* [PROBLEM DESCRIPTION]: Below is a set of records; restate each one word for word.

▬▬▬

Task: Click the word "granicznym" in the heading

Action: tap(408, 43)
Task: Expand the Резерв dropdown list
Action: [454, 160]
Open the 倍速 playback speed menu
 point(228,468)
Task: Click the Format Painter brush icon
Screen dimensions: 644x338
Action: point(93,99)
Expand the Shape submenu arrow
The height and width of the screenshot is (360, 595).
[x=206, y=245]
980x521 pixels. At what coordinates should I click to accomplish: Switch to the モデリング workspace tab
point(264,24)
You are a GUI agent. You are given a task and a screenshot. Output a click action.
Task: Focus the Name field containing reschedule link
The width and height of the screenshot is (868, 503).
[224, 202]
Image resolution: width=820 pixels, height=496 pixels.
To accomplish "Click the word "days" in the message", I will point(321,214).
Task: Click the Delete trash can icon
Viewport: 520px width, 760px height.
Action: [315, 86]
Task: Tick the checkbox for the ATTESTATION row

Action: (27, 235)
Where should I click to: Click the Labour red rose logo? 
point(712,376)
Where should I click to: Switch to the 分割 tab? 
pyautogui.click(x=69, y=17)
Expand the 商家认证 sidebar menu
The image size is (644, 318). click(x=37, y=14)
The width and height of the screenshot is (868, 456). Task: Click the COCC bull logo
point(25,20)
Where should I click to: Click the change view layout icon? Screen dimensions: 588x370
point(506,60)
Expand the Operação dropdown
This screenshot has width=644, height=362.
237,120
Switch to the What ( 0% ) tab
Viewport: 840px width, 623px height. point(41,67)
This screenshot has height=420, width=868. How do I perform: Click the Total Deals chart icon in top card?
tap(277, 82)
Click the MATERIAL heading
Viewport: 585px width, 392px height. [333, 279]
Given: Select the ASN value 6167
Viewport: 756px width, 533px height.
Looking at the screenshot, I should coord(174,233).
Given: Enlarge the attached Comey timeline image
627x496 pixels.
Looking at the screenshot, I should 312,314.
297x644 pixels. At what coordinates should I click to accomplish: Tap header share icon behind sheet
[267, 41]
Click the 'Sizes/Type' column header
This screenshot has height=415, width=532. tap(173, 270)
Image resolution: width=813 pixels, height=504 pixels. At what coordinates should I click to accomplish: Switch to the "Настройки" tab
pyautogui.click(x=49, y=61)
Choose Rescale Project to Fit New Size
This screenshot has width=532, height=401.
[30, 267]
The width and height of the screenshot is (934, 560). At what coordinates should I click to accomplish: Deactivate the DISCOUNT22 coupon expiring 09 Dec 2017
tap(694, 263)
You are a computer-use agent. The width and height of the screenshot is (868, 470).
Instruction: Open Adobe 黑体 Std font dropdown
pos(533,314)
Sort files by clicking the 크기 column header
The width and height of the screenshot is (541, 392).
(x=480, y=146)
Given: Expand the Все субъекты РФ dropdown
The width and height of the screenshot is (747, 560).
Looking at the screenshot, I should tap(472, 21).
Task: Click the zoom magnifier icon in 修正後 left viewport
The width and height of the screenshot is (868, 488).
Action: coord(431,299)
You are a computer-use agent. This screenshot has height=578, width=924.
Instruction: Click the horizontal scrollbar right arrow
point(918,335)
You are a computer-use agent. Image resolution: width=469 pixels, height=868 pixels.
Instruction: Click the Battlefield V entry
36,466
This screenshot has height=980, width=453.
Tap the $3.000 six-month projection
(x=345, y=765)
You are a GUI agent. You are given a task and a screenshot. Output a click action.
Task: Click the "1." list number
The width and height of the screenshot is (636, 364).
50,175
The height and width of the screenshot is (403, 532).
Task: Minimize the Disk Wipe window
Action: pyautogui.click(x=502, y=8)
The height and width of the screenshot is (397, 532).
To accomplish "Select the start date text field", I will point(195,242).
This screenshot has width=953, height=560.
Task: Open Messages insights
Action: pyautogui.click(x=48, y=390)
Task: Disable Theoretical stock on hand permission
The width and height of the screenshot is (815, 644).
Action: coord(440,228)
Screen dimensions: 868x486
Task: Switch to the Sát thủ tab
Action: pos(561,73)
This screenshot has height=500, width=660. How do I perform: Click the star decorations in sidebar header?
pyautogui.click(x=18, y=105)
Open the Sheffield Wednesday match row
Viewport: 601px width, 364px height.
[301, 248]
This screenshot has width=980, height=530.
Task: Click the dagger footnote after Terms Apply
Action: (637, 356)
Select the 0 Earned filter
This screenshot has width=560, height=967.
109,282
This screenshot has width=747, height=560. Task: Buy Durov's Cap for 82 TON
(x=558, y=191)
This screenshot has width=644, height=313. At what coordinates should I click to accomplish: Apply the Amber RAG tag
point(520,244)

▬▬▬

* [RESULT FOR THIS EXERCISE]:
Task: Click the word "granicznym" in the heading

Action: tap(408, 43)
Task: Expand the Резерв dropdown list
Action: [454, 160]
Open the 倍速 playback speed menu
 point(228,468)
Task: Click the Format Painter brush icon
Screen dimensions: 644x338
Action: point(93,99)
Expand the Shape submenu arrow
The height and width of the screenshot is (360, 595).
[x=206, y=245]
980x521 pixels. At what coordinates should I click to accomplish: Switch to the モデリング workspace tab
point(264,24)
You are a GUI agent. You are given a task and a screenshot. Output a click action.
Task: Focus the Name field containing reschedule link
The width and height of the screenshot is (868, 503).
[224, 202]
Image resolution: width=820 pixels, height=496 pixels.
To accomplish "Click the word "days" in the message", I will point(321,214).
Task: Click the Delete trash can icon
Viewport: 520px width, 760px height.
Action: [315, 86]
Task: Tick the checkbox for the ATTESTATION row

Action: (27, 235)
Where should I click to: Click the Labour red rose logo? 
point(712,376)
Where should I click to: Switch to the 分割 tab? 
pyautogui.click(x=69, y=17)
Expand the 商家认证 sidebar menu
The image size is (644, 318). click(x=37, y=14)
The width and height of the screenshot is (868, 456). Task: Click the COCC bull logo
point(25,20)
Where should I click to: Click the change view layout icon? Screen dimensions: 588x370
point(506,60)
Expand the Operação dropdown
This screenshot has width=644, height=362.
237,120
Switch to the What ( 0% ) tab
Viewport: 840px width, 623px height. point(41,67)
This screenshot has height=420, width=868. How do I perform: Click the Total Deals chart icon in top card?
tap(277, 82)
Click the MATERIAL heading
Viewport: 585px width, 392px height. [333, 279]
Given: Select the ASN value 6167
Viewport: 756px width, 533px height.
Looking at the screenshot, I should coord(174,233).
Given: Enlarge the attached Comey timeline image
627x496 pixels.
Looking at the screenshot, I should 312,314.
297x644 pixels. At what coordinates should I click to accomplish: Tap header share icon behind sheet
[267, 41]
Click the 'Sizes/Type' column header
This screenshot has height=415, width=532. tap(173, 270)
Image resolution: width=813 pixels, height=504 pixels. At what coordinates should I click to accomplish: Switch to the "Настройки" tab
pyautogui.click(x=49, y=61)
Choose Rescale Project to Fit New Size
This screenshot has width=532, height=401.
[30, 267]
The width and height of the screenshot is (934, 560). At what coordinates should I click to accomplish: Deactivate the DISCOUNT22 coupon expiring 09 Dec 2017
tap(694, 263)
You are a computer-use agent. The width and height of the screenshot is (868, 470).
Instruction: Open Adobe 黑体 Std font dropdown
pos(533,314)
Sort files by clicking the 크기 column header
The width and height of the screenshot is (541, 392).
(x=480, y=146)
Given: Expand the Все субъекты РФ dropdown
The width and height of the screenshot is (747, 560).
Looking at the screenshot, I should tap(472, 21).
Task: Click the zoom magnifier icon in 修正後 left viewport
The width and height of the screenshot is (868, 488).
Action: coord(431,299)
You are a computer-use agent. This screenshot has height=578, width=924.
Instruction: Click the horizontal scrollbar right arrow
point(918,335)
You are a computer-use agent. Image resolution: width=469 pixels, height=868 pixels.
Instruction: Click the Battlefield V entry
36,466
This screenshot has height=980, width=453.
Tap the $3.000 six-month projection
(x=345, y=765)
You are a GUI agent. You are given a task and a screenshot. Output a click action.
Task: Click the "1." list number
The width and height of the screenshot is (636, 364).
50,175
The height and width of the screenshot is (403, 532).
Task: Minimize the Disk Wipe window
Action: pyautogui.click(x=502, y=8)
The height and width of the screenshot is (397, 532).
To accomplish "Select the start date text field", I will point(195,242).
This screenshot has width=953, height=560.
Task: Open Messages insights
Action: pyautogui.click(x=48, y=390)
Task: Disable Theoretical stock on hand permission
The width and height of the screenshot is (815, 644).
Action: coord(440,228)
Screen dimensions: 868x486
Task: Switch to the Sát thủ tab
Action: pos(561,73)
This screenshot has height=500, width=660. How do I perform: Click the star decorations in sidebar header?
pyautogui.click(x=18, y=105)
Open the Sheffield Wednesday match row
Viewport: 601px width, 364px height.
[301, 248]
This screenshot has width=980, height=530.
Task: Click the dagger footnote after Terms Apply
Action: (637, 356)
Select the 0 Earned filter
This screenshot has width=560, height=967.
109,282
This screenshot has width=747, height=560. Task: Buy Durov's Cap for 82 TON
(x=558, y=191)
This screenshot has width=644, height=313. At what coordinates should I click to accomplish: Apply the Amber RAG tag
point(520,244)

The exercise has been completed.